Selon Mary-Jane Fox, la sécurité humaine et les études de genre (« gender studies »)
constituent le cadre théorique idéal pour analyser la question des filles associées aux groupes
armés. C’est pourquoi elle souligne la nécessité de prendre en considération cette
problématique dans ces deux domaines de recherche et de préférence en créant un lien entre
les approches. Cet article se montre particulièrement intéressant pour ceux qui cherchent une
première introduction au sujet des filles-soldats à travers la littérature la plus actuelle
concernant cette problématique.
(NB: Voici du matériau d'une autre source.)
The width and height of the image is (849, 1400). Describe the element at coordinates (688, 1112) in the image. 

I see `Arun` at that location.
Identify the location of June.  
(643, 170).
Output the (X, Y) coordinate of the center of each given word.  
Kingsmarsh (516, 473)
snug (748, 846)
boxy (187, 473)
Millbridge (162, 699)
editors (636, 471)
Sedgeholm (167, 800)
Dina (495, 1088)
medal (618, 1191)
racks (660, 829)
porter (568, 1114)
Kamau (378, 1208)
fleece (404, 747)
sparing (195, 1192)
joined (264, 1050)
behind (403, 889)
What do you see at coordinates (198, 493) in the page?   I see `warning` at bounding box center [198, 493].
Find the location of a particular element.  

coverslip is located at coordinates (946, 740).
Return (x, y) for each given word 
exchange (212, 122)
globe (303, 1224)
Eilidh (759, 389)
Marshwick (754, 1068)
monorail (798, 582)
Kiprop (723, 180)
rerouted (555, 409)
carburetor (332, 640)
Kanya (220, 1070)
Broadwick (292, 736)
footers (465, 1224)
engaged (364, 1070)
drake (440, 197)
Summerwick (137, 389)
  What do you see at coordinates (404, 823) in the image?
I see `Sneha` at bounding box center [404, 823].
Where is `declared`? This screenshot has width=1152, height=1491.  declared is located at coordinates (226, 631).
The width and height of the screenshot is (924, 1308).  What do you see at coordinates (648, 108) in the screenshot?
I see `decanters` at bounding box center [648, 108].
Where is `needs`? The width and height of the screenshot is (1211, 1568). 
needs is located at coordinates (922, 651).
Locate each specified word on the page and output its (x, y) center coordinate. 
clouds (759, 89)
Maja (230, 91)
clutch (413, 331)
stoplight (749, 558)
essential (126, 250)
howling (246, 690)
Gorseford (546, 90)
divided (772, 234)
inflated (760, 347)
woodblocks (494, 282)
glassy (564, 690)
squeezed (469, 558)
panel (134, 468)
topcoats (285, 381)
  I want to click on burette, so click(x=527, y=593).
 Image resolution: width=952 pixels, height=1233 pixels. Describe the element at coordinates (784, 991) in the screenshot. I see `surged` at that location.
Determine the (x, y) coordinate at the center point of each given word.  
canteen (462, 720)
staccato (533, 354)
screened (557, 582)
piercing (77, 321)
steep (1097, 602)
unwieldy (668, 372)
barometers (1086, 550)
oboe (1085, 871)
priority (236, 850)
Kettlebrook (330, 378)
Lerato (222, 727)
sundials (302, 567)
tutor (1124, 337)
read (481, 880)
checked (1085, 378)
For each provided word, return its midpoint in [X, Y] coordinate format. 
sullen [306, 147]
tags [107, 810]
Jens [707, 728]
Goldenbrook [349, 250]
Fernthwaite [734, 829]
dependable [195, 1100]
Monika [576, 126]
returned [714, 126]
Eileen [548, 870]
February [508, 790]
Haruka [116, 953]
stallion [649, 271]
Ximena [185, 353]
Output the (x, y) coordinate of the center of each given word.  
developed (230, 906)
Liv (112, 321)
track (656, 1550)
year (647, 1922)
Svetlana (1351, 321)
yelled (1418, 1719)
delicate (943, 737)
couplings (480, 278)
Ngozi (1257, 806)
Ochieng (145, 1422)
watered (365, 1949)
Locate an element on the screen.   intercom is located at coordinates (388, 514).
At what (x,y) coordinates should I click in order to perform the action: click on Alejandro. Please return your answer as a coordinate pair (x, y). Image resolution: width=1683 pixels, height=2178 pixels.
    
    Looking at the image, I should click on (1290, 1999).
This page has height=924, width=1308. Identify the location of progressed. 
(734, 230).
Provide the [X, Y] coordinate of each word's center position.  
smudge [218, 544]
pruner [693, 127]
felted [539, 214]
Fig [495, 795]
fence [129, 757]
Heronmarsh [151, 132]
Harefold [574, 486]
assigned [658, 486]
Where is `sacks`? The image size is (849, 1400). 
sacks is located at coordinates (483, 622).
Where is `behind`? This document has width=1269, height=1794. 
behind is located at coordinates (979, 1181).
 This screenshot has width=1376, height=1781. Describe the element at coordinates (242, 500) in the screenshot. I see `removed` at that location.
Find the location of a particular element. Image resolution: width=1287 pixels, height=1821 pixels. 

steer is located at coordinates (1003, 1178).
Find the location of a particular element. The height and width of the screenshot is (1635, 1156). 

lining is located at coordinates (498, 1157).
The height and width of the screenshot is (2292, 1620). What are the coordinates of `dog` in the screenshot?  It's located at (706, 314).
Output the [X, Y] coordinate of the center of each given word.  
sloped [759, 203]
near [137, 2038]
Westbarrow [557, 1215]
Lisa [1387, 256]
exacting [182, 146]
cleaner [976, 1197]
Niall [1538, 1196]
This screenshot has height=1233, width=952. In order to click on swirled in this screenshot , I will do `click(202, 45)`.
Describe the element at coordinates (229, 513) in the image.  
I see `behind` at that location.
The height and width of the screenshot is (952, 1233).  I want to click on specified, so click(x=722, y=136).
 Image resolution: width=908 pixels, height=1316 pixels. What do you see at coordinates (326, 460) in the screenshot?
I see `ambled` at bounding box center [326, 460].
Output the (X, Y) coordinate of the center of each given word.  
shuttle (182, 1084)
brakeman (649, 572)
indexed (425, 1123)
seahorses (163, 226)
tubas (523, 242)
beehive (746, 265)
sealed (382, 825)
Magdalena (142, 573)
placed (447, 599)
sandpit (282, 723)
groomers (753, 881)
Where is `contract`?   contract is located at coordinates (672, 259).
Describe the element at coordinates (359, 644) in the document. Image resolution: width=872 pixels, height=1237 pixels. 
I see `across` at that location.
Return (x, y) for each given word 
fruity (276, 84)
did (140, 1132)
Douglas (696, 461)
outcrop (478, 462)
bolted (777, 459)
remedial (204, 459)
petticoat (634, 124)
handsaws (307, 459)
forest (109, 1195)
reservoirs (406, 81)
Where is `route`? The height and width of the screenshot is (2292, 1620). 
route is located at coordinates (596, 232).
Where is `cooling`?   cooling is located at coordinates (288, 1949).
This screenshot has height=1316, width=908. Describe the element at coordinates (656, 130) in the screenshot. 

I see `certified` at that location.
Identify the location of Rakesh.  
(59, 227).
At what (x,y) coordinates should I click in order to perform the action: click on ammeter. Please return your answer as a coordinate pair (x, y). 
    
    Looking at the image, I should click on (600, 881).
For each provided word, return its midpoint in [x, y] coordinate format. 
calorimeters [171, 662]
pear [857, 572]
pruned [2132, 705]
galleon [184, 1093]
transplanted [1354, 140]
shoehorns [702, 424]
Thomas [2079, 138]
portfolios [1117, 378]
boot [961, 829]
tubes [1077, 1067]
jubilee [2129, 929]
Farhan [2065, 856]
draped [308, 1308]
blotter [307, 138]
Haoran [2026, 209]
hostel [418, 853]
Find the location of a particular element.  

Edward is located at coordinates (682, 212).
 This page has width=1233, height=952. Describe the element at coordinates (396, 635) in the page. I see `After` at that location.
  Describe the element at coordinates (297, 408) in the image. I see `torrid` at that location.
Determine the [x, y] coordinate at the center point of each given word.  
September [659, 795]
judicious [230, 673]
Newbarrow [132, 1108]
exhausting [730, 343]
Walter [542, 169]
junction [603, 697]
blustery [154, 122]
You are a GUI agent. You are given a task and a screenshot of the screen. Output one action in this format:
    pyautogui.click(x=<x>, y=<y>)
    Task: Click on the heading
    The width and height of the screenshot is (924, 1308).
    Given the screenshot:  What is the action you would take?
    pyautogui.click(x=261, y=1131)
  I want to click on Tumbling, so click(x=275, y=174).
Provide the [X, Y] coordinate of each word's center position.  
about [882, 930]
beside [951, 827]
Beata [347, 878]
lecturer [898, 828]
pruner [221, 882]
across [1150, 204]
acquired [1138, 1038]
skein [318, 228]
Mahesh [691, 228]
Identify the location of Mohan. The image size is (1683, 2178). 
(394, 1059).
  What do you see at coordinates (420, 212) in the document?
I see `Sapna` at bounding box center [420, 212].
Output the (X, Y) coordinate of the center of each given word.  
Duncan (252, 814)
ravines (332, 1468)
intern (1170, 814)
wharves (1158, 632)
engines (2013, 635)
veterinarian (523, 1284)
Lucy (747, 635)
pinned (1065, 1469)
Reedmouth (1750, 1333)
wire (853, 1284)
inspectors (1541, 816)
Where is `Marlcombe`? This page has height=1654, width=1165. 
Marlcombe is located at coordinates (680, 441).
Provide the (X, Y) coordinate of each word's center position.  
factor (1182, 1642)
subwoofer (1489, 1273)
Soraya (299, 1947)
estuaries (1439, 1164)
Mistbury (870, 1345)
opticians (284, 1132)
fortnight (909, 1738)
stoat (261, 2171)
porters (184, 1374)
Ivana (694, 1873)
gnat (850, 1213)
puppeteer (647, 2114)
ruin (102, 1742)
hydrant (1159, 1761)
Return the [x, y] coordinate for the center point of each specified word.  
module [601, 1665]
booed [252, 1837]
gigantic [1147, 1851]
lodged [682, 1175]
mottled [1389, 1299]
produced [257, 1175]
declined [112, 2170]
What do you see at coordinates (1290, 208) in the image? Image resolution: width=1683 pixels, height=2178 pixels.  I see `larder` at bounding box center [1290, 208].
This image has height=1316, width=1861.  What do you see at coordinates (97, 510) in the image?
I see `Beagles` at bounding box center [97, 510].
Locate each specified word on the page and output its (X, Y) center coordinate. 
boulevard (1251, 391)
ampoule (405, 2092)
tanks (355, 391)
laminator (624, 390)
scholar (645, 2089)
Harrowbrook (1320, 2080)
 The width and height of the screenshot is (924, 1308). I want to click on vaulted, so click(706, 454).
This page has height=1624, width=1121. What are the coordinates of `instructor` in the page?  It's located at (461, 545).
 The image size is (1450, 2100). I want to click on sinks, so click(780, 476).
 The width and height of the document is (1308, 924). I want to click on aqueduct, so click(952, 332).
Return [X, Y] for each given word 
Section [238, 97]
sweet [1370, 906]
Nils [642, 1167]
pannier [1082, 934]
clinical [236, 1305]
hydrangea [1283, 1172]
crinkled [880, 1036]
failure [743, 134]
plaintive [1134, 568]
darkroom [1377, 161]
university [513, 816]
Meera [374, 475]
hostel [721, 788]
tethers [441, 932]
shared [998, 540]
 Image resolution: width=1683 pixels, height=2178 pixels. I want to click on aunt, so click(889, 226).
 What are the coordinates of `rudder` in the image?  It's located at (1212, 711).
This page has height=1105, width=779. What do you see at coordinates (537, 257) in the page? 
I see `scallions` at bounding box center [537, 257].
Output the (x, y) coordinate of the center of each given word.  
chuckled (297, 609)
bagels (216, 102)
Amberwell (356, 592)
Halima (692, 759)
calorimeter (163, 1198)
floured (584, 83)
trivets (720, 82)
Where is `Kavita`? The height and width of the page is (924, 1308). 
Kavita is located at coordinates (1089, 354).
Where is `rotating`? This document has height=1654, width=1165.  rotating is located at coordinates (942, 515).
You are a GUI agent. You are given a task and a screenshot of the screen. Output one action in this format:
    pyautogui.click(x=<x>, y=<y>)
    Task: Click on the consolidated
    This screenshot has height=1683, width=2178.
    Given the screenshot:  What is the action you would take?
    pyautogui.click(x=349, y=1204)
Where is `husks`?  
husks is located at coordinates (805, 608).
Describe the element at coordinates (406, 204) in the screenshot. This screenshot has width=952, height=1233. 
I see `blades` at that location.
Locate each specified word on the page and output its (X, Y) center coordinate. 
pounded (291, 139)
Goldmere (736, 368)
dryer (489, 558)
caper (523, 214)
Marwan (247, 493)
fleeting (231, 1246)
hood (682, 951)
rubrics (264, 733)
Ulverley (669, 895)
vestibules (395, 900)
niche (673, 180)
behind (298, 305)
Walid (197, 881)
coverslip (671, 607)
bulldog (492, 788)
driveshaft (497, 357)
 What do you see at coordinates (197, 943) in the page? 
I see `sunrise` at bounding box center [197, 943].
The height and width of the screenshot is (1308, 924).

En revanche, s‘il propose l’apport d’une perspective sécurité
humaine, l’article ne contient pas à proprement parler une tentative d’approche théorique
basée justement sur la sécurité humaine. Cependant Mary-Jane Fox ne revendique pas vouloir
construire un cadre théorique dans cet article mais cherche davantage à souligner en quoi la
problématique des filles associées aux groupes armés mérite d’être corrélée à la sécurité
humaine ; et ceci en vue d’impulser de futures recherches.
BETWEEN THE LINES: Mary-Jane Fox, “Girl Soldiers: Human Security and Gendered
Insecurity”, in Security Dialogue, Vol.35, n°4, December 2004.